MatrixAI / Polykey

Polykey Core Library
https://polykey.com
GNU General Public License v3.0
29 stars 4 forks source link

Polykey Bot on GitHub and GitLab to present a FE to the BE's PK CI/CD usage #375

Open CMCDragonkai opened 2 years ago

CMCDragonkai commented 2 years ago

Is your feature request related to a problem? Please describe.

One of our major usecases is integrating PK into CI/CD. This would be configured as as pull-based configuration from the CI/CD to the PK SoT. It could also be push, but pull-based is the recommended way as per https://docs.gitlab.com/ee/ci/secrets/.

Upon doing so, this CI/CD process can trigger a PK bot to provide secret-usage to the PR or MR that started the process. This bot can also provide information on specific commands too similar to slash commands except you can @mention it.

The purpose of this bot can help provide debugging into secret token usage, visibility into secret usage and auditing on secret usage. It can help developers know which secrets are used, when and how. It can also provide information if secret tokens are about to expired and must be refreshed.

The bot also doubles as a marketing tool. Just look at the codesee bot that is free for open source projects. It allows anybody to see that it is being used by that organisation, and it is a simple word of mouth (or word of bot?). https://github.com/MatrixAI/TypeScript-Demo-Lib-Native/pull/28#issuecomment-1136696986

image

The bots are basically free advertising. But it's of course useful (and can still be used internally).

Describe the solution you'd like

Such bots would have to be either OAuth apps or "GitHub Apps". Similar concepts exist in gitlab, but github is more popular.
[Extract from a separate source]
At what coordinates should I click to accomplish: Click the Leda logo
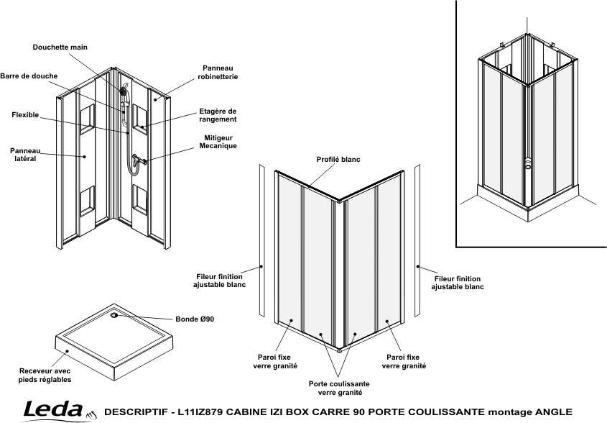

Bots have to be triggered from the project itself. The way codesee works it that creates a github action file, that when commits work, it will download O/S code to execute on the source code, then send the finished generated diagram/data to codesee. Or the diagram creation is done on the codesee server. Either way, this ends up triggering a comment on the PR (which could be done on the action CICD or on codesee servers).

As you can see here: https://github.com/MatrixAI/TypeScript-Demo-Lib-Native/blob/staging/.github/workflows/codesee-arch-diagram.yml, the map generation occurs on the pipeline but the presentation of the map and generation of thumbnails or smaller pngs is on the codesee server.

With respect to PK, this can be done in a decentralised manner. The PK server itself can "act" as the bot if information is sent to it. In fact we already have an OAuth app on GitHub solely for gestalt identity. It could be extended to also perform these sorts of actions.

Most of the computation would be done on the PK node itself, this would reduce the complexity required to integrate it into the CI/CD pipeline code. Otherwise we would have to give them code to run in their CI/CD and that's just complicated. Since a pull-integration would involve the CI/CD calling the PK node, then the PK node might as well perform the PK bot's duties.

Describe alternatives you've considered

Alternative to decentralisation, is to have this be part of the official polykey.io. This can run centralised and then perform the necessary control of the bot. It may provide us the ability provide additional features and more marketing. Might be easier to setup, because PK nodes are decentralised and can be up or down. One might need to distribute configuration across a PK gestalt.

Additional context

CMCDragonkai commented 2 years ago

We should incorporate:

  1. Unit test reports that go straight to the PR comment.
  2. Benchmark reports that go straight to the PR comment, while also showing how benchmark compares with the previous benchmark - benchmark diff and even more importantly, as this require state, compare against all previous benchmarks - this could rely on the git commit history instead of storing the metrics themselves (but requires the history to maintain the same schema) - https://github.com/MatrixAI/TypeScript-Demo-Lib/issues/54
  3. Triggers directly from comments on the PR, like re-runs, speculatively running jobs... - this may require all jobs to be at the very least manual if not auto executed (but they will show up on the pipelines), but this is stretch goal and has security implications
CMCDragonkai commented 1 year ago

Seems like there are some new services that are primarily accessed over a discord bot or even wechat bot. Then bot-apps are bootstrapped over existing conversational interfaces. We can see that Github/Gitlab issue threads or slack or whatever are conversational interfaces and bots enable integration into that.